*WORK INSTRUCTIONS*
Nothing but the lines from the one containing "Viewport: 869px width, 590px" through the end of the entries below should appear in your answer, transcribed exactly; please drop the pictures.

::::::::::

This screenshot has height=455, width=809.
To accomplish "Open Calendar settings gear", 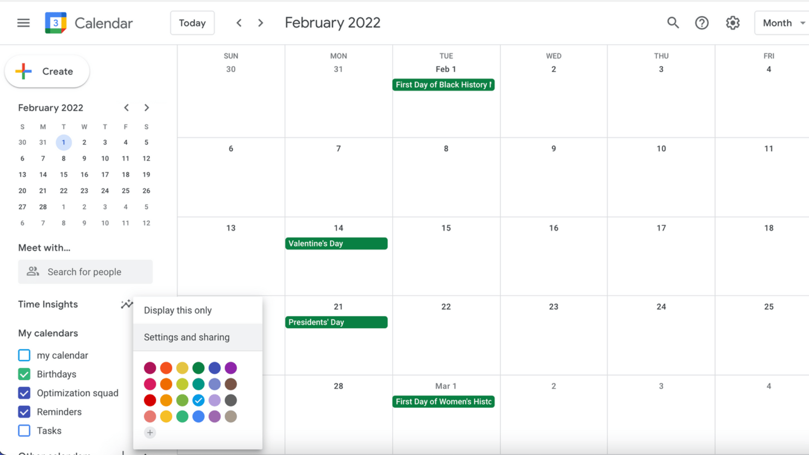I will click(x=733, y=23).
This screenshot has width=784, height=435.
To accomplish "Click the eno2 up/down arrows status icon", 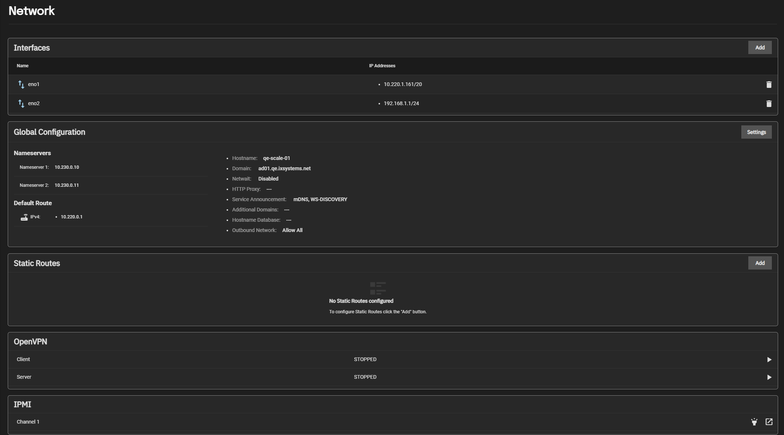I will click(x=21, y=104).
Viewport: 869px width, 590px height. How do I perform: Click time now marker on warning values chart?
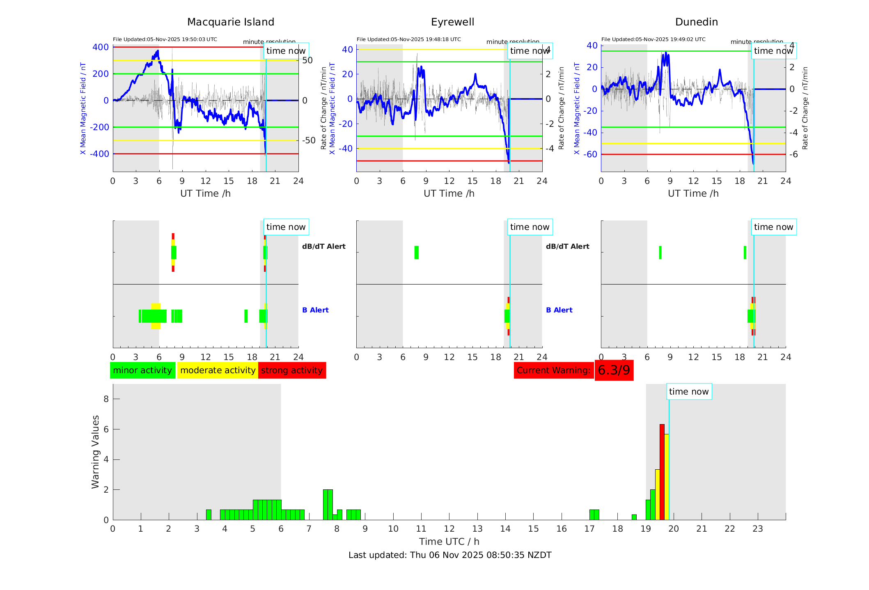point(689,392)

::::::::::

*REPLY TO THE TASK*
Viewport: 869px width, 590px height. How do I perform: Click time now marker on warning values chart?
point(689,392)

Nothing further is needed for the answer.